==== ELENCO FORNITO ====

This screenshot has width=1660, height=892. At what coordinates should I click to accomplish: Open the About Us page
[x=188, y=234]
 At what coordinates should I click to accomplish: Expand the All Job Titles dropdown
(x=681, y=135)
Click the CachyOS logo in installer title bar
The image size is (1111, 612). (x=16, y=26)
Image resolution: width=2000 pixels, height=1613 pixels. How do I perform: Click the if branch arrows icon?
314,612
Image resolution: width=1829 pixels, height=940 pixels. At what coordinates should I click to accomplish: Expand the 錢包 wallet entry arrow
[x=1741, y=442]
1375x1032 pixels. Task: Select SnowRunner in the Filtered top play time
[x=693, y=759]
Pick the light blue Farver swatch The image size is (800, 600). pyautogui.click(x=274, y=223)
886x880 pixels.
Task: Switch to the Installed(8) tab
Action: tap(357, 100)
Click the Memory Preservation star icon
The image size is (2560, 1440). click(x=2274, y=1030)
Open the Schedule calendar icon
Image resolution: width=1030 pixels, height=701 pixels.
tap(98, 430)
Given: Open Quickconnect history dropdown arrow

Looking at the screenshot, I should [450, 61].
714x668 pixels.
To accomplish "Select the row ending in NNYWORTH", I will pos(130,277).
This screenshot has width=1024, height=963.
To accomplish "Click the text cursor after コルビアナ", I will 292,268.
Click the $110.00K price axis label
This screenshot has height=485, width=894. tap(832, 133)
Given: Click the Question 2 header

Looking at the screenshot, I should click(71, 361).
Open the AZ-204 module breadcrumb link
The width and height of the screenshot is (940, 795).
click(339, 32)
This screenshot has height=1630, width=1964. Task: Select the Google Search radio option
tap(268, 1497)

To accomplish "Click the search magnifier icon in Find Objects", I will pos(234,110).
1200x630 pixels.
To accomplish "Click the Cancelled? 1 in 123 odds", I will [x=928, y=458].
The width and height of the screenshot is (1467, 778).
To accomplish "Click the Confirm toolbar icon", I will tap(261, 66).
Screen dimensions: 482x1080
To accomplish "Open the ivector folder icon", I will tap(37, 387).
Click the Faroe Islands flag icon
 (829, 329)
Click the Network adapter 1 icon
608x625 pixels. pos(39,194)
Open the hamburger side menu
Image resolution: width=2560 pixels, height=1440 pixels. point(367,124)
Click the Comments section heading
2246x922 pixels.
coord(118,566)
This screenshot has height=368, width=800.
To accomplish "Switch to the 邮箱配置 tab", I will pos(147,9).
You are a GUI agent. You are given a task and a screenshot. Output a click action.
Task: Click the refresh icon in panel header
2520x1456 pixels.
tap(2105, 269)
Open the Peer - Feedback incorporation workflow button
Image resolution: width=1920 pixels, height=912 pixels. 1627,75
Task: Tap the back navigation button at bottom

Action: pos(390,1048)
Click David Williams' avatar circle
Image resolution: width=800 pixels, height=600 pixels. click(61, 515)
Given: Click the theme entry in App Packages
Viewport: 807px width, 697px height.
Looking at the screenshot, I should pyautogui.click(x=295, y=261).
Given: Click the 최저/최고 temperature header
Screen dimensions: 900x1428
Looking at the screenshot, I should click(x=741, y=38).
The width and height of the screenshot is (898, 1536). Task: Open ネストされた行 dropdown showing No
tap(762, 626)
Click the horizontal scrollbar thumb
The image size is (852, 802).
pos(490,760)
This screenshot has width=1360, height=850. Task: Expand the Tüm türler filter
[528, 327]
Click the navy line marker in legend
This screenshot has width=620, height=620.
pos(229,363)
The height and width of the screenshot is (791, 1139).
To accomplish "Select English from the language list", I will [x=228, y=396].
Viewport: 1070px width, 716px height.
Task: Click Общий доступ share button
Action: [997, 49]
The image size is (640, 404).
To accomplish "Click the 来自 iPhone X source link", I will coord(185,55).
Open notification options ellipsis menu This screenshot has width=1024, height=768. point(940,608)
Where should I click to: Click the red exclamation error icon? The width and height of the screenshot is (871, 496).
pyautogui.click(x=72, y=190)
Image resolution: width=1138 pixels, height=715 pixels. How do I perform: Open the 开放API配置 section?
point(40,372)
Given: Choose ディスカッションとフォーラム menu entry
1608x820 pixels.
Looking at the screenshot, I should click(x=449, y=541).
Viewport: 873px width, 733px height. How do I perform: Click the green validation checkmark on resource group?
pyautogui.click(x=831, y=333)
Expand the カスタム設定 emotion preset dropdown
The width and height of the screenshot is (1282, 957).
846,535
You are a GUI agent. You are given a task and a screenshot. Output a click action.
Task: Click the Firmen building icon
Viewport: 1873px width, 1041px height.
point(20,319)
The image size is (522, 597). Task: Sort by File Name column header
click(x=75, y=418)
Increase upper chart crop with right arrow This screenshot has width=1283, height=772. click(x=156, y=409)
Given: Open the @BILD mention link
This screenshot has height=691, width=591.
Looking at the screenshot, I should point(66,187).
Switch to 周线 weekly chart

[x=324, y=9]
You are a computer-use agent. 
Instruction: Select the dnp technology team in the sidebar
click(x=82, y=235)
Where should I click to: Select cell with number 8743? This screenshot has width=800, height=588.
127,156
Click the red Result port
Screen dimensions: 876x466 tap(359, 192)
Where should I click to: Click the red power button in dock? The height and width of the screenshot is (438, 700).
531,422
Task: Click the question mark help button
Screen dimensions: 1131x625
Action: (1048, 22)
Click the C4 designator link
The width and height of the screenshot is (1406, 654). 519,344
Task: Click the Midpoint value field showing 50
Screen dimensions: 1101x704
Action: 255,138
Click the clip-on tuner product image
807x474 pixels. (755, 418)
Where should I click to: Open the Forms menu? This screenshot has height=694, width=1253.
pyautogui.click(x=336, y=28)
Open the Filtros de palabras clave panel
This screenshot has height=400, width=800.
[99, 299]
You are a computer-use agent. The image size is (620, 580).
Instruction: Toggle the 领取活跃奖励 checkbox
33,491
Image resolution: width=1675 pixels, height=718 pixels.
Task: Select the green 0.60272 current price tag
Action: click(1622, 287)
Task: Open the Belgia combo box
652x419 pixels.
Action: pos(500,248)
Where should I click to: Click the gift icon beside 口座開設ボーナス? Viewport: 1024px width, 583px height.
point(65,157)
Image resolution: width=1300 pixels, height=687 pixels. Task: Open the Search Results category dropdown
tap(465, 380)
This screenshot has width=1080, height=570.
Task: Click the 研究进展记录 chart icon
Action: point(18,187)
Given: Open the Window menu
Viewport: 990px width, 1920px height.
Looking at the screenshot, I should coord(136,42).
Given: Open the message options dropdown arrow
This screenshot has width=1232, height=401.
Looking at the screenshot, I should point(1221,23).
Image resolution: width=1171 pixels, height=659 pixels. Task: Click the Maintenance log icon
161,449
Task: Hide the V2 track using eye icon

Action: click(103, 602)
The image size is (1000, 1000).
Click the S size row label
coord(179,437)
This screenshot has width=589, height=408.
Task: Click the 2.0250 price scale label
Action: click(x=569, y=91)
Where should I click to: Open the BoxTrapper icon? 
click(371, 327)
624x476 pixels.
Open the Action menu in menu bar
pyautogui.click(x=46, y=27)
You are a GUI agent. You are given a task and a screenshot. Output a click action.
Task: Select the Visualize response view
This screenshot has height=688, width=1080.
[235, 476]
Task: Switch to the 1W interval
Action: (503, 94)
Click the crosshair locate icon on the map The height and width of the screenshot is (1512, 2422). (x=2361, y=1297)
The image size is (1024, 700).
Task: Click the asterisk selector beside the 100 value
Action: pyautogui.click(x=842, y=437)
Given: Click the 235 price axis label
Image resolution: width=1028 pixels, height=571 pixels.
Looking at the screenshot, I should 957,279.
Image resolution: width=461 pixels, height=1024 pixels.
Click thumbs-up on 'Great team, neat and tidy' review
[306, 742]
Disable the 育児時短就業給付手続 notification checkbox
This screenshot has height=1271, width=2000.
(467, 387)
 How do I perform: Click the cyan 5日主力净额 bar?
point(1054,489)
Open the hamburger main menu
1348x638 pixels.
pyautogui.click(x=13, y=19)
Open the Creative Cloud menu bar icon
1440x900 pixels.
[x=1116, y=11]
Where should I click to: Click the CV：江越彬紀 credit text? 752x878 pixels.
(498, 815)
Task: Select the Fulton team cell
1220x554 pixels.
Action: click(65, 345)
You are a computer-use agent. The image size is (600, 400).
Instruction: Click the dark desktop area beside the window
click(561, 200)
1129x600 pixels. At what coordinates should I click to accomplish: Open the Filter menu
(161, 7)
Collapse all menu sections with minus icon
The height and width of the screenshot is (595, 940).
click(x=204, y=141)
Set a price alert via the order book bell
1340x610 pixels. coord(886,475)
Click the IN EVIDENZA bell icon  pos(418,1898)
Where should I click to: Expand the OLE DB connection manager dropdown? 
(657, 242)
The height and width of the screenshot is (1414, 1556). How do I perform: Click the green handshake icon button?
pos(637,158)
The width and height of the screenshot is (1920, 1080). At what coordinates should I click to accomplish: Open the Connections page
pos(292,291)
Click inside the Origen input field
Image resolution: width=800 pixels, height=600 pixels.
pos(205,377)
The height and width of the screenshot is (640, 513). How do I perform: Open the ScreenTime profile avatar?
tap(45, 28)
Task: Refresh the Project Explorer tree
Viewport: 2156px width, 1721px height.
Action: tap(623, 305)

====

ISTRUZIONI E REQUISITI: Puoi riscrivere tutto l'elenco, dall'inizio fino alla riga che contiene "Action: tap(357, 100)" compresa, scambiando "Expand" con "Collapse" e lasciando invariato tutto il resto?

OUTPUT COMPLETO:
This screenshot has width=1660, height=892. At what coordinates should I click to accomplish: Open the About Us page
[x=188, y=234]
 At what coordinates should I click to accomplish: Collapse the All Job Titles dropdown
(x=681, y=135)
Click the CachyOS logo in installer title bar
The image size is (1111, 612). (x=16, y=26)
Image resolution: width=2000 pixels, height=1613 pixels. How do I perform: Click the if branch arrows icon?
314,612
Image resolution: width=1829 pixels, height=940 pixels. At what coordinates should I click to accomplish: Collapse the 錢包 wallet entry arrow
[x=1741, y=442]
1375x1032 pixels. Task: Select SnowRunner in the Filtered top play time
[x=693, y=759]
Pick the light blue Farver swatch The image size is (800, 600). pyautogui.click(x=274, y=223)
886x880 pixels.
Task: Switch to the Installed(8) tab
Action: tap(357, 100)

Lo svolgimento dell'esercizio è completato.